Data Formation and Random Variables
Data is often collected by sampling from a pool of measurable sets of numerical values. Each sample in this pool can be thought of as originating from a specific distribution that characterizes the properties of the dataset. In statistical terms, we represent each sample as a random variable, which is a cornerstone concept in probability theory and statistics. A random variable is a function that maps an outcome, such as the height of a person, to a real number on the number line: X(Height)→R. The importance of this mapping allows us to apply math to numerical terms to gain insights into these data sets. Specifically, understanding random variables often involves using calculus for operations like integration and differentiation to analyze probability density functions.
To empirically understand the distribution of human heights, we might sample from a reasonably large pool of candidates, say 30 people.
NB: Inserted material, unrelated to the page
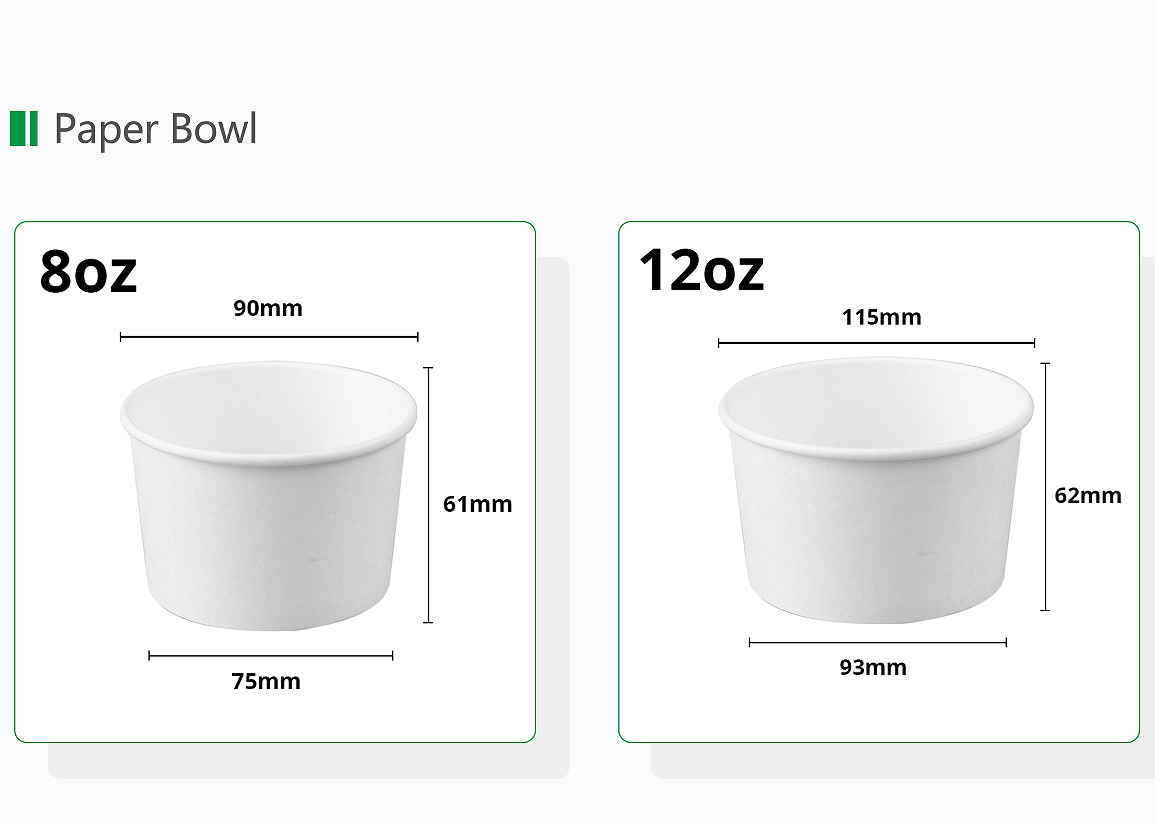
Task: Select the Paper Bowl heading text
Action: 155,129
We measure their heights, round the measurements to two decimal places, and plot the frequencies of each height on a histogram. In this histogram, the x-axis represents the height, and the y-axis represents the frequency of each height bin. A 'bin' refers to a specific range of heights and in this example, we can assume that the bin width is 10 cm due to rounding.
Identically Distributed Random Variables
In our example, each person in the sample pool serves as an individual random variable, and each random variable takes a value from a known distribution—namely, the distribution of human heights. Since all the sampled heights must conform to this known distribution, we say that the random variables are identically distributed.
Independence is a cornerstone concept in probability theory. It means that the outcome of one random variable provides no information about the outcome of another. Mathematically, this is expressed as
P(X1=1.8 m and X2=1.7 m)=P(X1)×P(X2). In essence, the joint probability X1 and X2 of having specific heights is the product of their individual probabilities.
Importance of I.I.D Assumptions
The i.i.d assumption simplifies many statistical analyses. For instance, if we want to understand the joint distribution of all these random variables (i.e., a multivariate distribution), we can simply multiply their individual distributions together due to their independence and identical distribution.